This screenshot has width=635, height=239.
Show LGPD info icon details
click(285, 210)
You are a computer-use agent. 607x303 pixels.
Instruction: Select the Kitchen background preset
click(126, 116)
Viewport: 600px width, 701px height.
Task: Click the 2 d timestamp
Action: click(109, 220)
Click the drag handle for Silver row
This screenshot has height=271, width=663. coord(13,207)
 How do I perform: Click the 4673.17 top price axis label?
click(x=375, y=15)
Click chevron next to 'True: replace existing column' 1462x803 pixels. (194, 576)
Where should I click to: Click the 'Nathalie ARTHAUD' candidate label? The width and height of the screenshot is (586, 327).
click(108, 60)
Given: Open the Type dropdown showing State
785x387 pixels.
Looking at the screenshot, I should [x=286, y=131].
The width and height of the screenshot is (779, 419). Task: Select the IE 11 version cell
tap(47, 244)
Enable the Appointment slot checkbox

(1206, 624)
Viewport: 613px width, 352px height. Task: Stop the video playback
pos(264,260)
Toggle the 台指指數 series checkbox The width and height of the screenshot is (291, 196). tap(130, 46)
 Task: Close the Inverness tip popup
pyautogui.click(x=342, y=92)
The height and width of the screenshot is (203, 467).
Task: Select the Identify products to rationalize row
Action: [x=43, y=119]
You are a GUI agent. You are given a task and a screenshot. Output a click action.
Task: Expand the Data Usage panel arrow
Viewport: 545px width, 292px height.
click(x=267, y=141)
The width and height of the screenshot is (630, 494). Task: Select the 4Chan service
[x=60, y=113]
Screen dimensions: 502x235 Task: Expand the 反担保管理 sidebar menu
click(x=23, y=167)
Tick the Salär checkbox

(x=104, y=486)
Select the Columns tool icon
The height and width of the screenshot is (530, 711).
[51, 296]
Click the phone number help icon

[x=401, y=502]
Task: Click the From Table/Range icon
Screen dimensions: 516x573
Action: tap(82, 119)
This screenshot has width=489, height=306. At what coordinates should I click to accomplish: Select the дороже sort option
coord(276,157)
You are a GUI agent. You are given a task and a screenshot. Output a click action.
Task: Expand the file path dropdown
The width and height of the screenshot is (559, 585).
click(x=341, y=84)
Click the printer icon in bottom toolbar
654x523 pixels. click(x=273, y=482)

• [What is required]
Check every line above for the string "dropdown" and copy those that have it.

• [Written solution]
Given: Open the Type dropdown showing State
Task: Expand the file path dropdown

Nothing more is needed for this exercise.